(DATA LISTING Opens)

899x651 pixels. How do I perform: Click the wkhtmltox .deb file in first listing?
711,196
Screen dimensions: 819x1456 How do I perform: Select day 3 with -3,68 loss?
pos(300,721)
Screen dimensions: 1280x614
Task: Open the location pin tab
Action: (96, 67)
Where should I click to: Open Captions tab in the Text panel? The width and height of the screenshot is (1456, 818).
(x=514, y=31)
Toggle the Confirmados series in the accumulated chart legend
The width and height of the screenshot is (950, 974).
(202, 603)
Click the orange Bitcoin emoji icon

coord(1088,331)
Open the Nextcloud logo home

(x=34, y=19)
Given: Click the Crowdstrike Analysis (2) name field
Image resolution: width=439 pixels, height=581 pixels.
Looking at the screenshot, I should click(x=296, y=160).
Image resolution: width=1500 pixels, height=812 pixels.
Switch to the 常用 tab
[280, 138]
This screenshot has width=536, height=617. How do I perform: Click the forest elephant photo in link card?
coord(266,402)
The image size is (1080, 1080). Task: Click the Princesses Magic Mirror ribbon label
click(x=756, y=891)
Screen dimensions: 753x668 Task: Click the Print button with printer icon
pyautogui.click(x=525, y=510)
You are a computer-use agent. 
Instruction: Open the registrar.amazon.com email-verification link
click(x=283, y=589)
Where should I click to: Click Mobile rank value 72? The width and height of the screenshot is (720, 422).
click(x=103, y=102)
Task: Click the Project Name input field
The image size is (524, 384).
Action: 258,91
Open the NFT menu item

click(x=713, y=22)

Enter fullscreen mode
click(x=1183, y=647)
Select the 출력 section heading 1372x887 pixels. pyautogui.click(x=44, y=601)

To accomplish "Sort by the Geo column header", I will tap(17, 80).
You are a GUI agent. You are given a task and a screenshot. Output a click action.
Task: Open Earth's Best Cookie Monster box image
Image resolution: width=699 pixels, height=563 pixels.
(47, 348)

(DATA LISTING Closes)

* TASK OBJECTIVE: I would like you to restate word for word the lines from the one with "Enter fullscreen mode" through the last line of the material above, and only those.

* COMPLETED EXERCISE:
Enter fullscreen mode
click(x=1183, y=647)
Select the 출력 section heading 1372x887 pixels. pyautogui.click(x=44, y=601)

To accomplish "Sort by the Geo column header", I will tap(17, 80).
You are a GUI agent. You are given a task and a screenshot. Output a click action.
Task: Open Earth's Best Cookie Monster box image
Image resolution: width=699 pixels, height=563 pixels.
(47, 348)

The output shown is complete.